(Extracted records)
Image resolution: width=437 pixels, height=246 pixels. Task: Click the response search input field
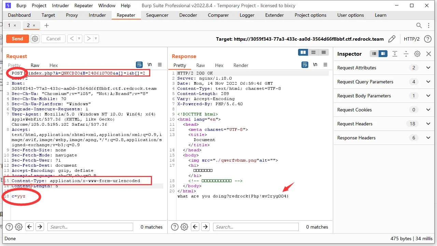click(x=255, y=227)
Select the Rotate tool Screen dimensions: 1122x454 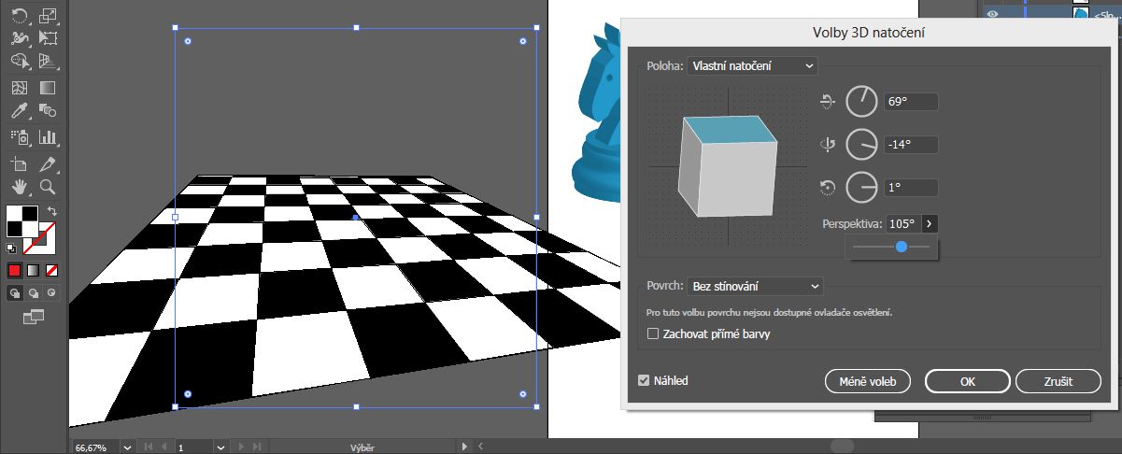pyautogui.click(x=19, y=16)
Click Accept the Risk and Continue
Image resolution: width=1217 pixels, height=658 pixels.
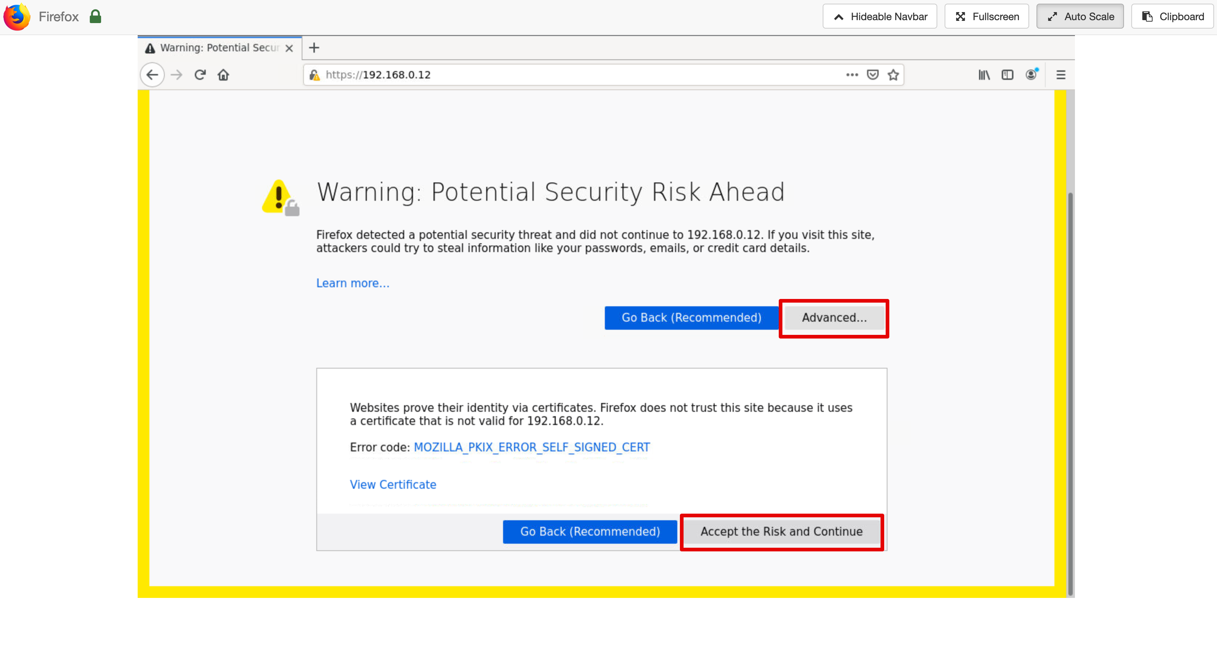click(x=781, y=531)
* * *
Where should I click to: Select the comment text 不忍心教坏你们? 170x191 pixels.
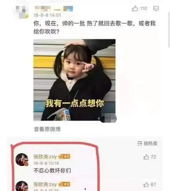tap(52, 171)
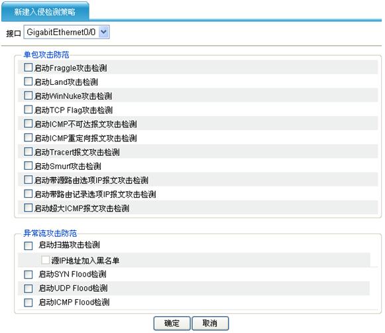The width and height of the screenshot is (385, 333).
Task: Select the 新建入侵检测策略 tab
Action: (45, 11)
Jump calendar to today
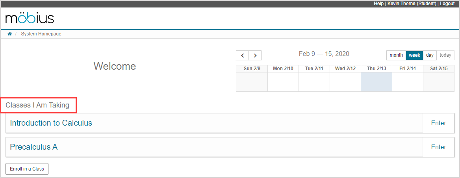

## REQUIRED WORK
Rewrite the material between the lines holding "Where should I" and "Jump calendar to today", inclusive, replacing "calendar" with "date picker" and keeping everything else unchanged. Omit the pictures from your answer.

## THE COMPLETED TASK
Where should I click to: Select the comment text 不忍心教坏你们? 170x191 pixels.
tap(52, 171)
The width and height of the screenshot is (385, 333).
Task: Select the 新建入侵检测策略 tab
Action: (45, 11)
Jump date picker to today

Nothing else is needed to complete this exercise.